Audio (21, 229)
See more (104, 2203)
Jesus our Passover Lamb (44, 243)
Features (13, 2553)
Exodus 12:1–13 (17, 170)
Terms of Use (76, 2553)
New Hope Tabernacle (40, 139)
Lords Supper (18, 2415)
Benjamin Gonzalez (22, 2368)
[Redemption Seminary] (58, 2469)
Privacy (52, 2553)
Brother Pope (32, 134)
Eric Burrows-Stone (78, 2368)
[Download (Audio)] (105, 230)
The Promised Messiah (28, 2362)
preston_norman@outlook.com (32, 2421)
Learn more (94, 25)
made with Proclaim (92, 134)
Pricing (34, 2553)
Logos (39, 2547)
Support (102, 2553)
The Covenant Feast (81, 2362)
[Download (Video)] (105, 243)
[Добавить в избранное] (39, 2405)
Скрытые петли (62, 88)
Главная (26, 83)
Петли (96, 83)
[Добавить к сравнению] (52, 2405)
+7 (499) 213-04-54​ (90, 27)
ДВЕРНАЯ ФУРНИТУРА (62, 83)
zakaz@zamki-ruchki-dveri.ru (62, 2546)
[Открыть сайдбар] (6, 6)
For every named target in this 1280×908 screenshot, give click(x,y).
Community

_____

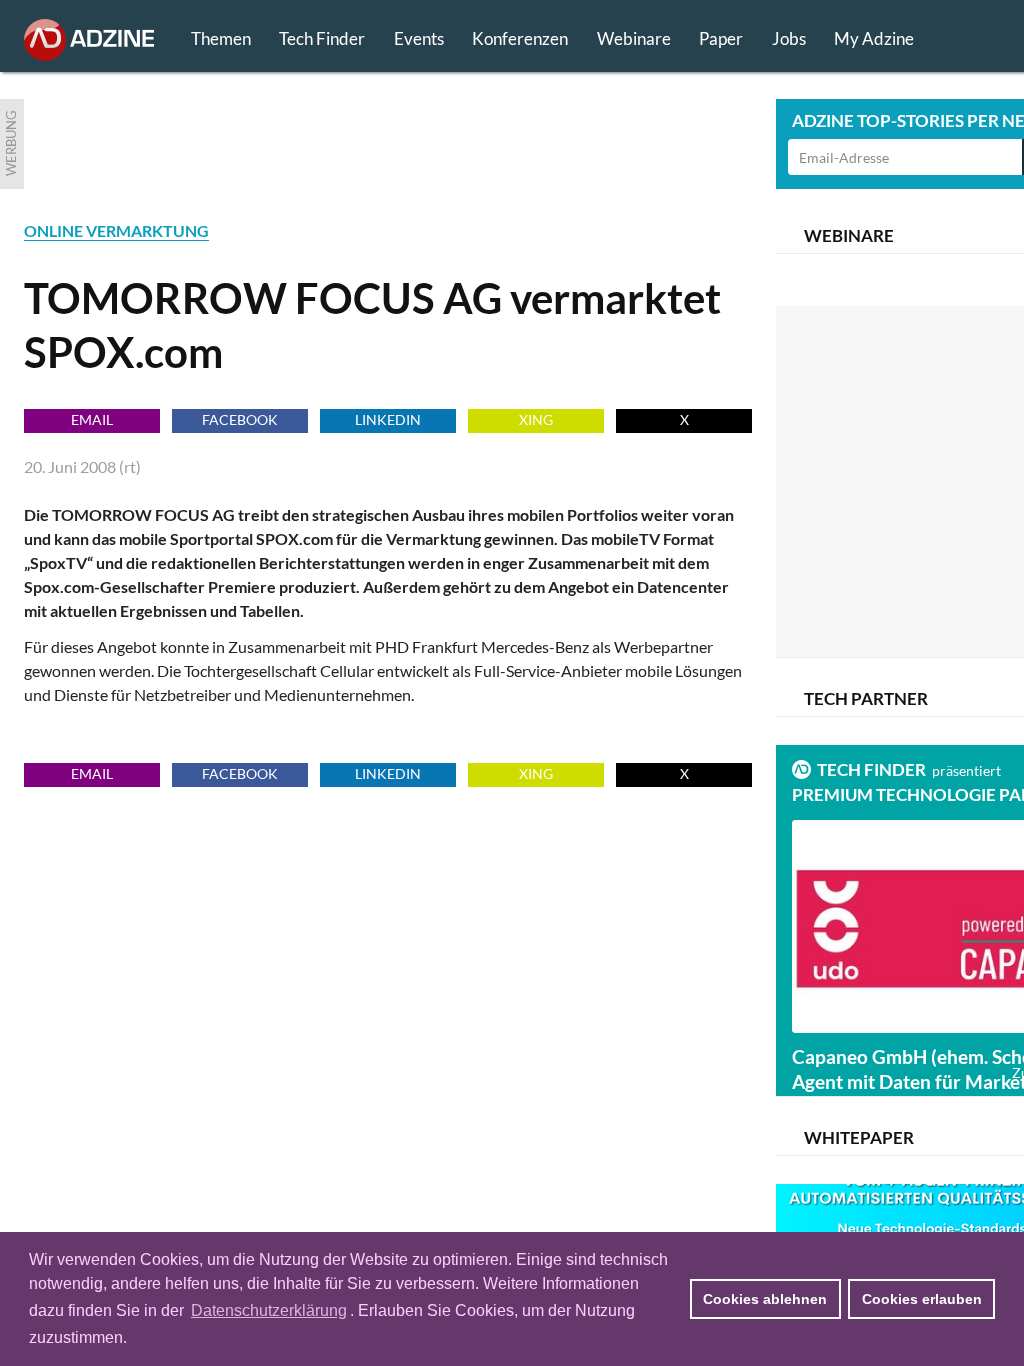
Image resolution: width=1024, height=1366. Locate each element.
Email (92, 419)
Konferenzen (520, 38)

_____

**WHAT THE EXERCISE ASKS**. Please show every line of the material that contains the string "Добавить".

**EXPECTED OUTPUT**.
[Добавить в избранное] (39, 2405)
[Добавить к сравнению] (52, 2405)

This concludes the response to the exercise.